Regarding the device lifetime, some degradation in terms of illuminance intensity was observed after 90 h of continuous operation, under the same conditions of voltage, more precisely, a decrease of 8% of illuminance over time.

5. Conclusions

This study aimed to improve the lighting performance of textile surfaces by creating new formulations for each functional layer of the electroluminescent structure. The researchers used innovative formulations for the back electrode, busbar, dielectric, phosphor, and front electrode layers to develop EL textile devices. Specifically, we investigated the impact of different ZnS:Cu and diluent ratios on the composition of a specific and important layer, i.e., the phosphor layer.

The functionalized substrates were investigated to evaluate illuminance and homogeneity in different points of the sample surface, using a lux meter. Based on the analysis, the EL textile device corresponding to sample S8 displayed a higher illuminance value of 61 lux compared to the other samples.

This particular formulation contained a higher ratio of copper-doped zinc sulfide, specifically, 35.4 wt%, and an optimal diluent ratio of 33.0 wt%, which led to a better dispersion of the copper-doped zinc sulfide particles in the ink.
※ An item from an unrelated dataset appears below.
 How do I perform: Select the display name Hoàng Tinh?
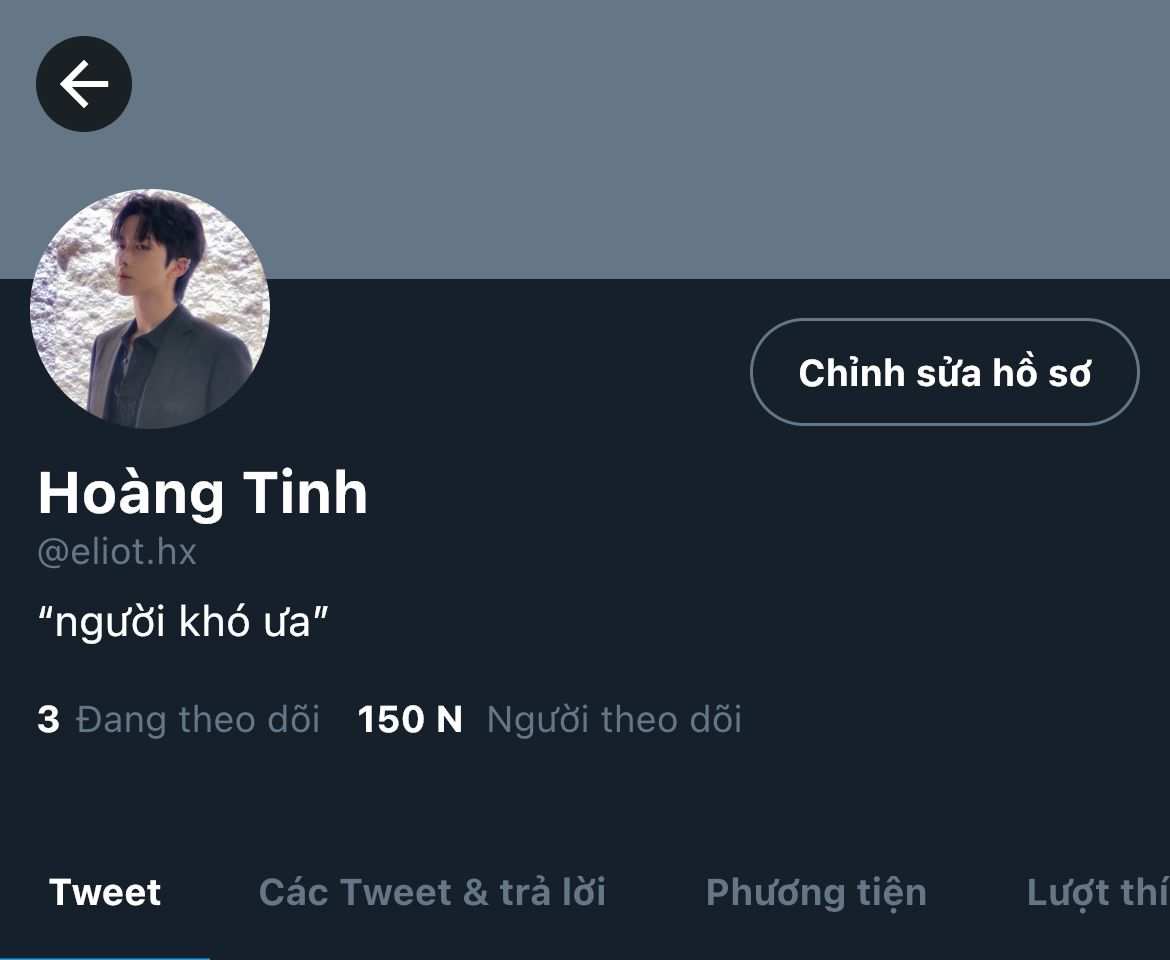pyautogui.click(x=203, y=493)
The results obtained from this research indicate that the innovative inks developed are functional and will enable the production of flexible electroluminescent (EL) devices. The stretchable display can be attached to curved surfaces, and these thin and flexible EL devices have great potential in various applications such as wearable electronic devices, ambient lighting in the automotive sector, and fashion design, among others. The presented approach aimed to reduce the basic weight and improve the structural efficiency, while also reducing the economic and environmental impact, in line with the sustainable development of materials.
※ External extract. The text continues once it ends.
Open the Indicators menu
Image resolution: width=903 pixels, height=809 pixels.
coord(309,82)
Future studies will focus on a more detailed evaluation of the illuminance properties of flexible substrates as well as rigid substrates under environmental, mechanical, and aging factors to gain a better understanding of this innovative lighting technology. Proper encapsulation could protect the ACPEL devices from moisture, oxygen, and other environmental factors that can degrade the materials they contain over time. Hermetic sealing or barrier films can help prolong a device’s lifetime. By considering factors such as material selection and the optimization of the design and of the operational parameters may lead to further advancements to extend EL devices’ lifetime.